The angel and the devil play a game. Firstly the angel has an empty box and the devil has a box which contains all numbers from $\mathbb{N}$ (one copy of every natural number). Then the game begins, players do their moves on turns.
The angel puts $k$ natural numbers into his box (it should be new numbers which are not already in), the devil throw out one number from his box.
The devil wins if after countable number of turns
— his box contains infinite amount of naturals
and
— if the devil has a natural, the angel has it (in his box) too.
"Countable number of turns" here could be described as it has done in Ross–Littlewood paradox
Consider two cases: $k=1$ and $k=2$.
The question is (obviously): who will win and what is the correct strategy for the winner?

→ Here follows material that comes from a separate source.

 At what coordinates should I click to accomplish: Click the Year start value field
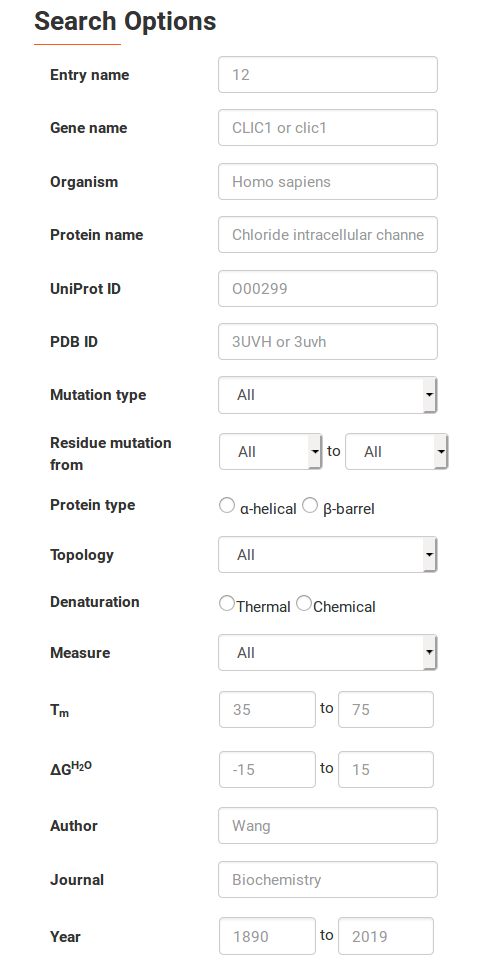pos(268,936)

Well, I suppose I have an answer:
If $k=1$ the angel wins, the key is to add the number the devil threw out. If it is impossible — just add the least one. If $k=2$ the winner is the devil, the key is to throw out the least of all numbers angel does not have — because of $k=2$ it is infinite number of naturals to stay.
And slightly more difficult one (and I don't have an answer):
initial conditions are the same, the angel can put any finite (including $0$) number of naturals, the devil can throw out one or zero naturals.
The devil wins if after all turns are done the set $D$ of naturals in his box is infinite and either $D \cap A$ or $D \setminus A$ is finite, where $A$ is the set of naturals in the angel's box.
Who will win? What is the strategy?
Edited, thx to Henning Makholm.
Your "slightly more difficult" game is a win for the devil. Here is a winning strategy for the devil: At each turn, he considers the set of all natural numbers $x$ such that (1) $x$ is still in the devil's box, and (2) $x$ is not in the angel's box, and (3) some natural number greater that $x$ is in the angel's box. If that set is nonempty, he throws out its least element; otherwise he does nothing.
At the end of the game, either $A$ is finite and $D$ is cofinite, or else $A$ is infinite and $D$ is an infinite subset of $A$.
P.S. The devil still wins if we make several changes in the rules, all in the angel's favor: (a) at each turn, the angel may put any finite or infinite set of natural numbers (including all or none of them) in his box; (b) at each turn the devil must throu out exactly one (new) number from his box; (c) the devil wins if $D$ is infinite and either $D\cap A$ is finite or $D\setminus A$ is empty. The devil's winning strategy is a slight modefication of the strategy described above, namely:
At each odd-numbered turn, the devil throws out the smallest odd number which is still in his box.
At each even-numbered turn, the devil considers the set of all even numbers $x$ such that (1) $x$ is still in the devil's box, and (2) $x$ is not in the angel's box, and (3) some even number greater than $x$ is in the angel's box. If that set is nonempty, he throws out its least element; otherwise he throws out the smallest odd number which is still in his box.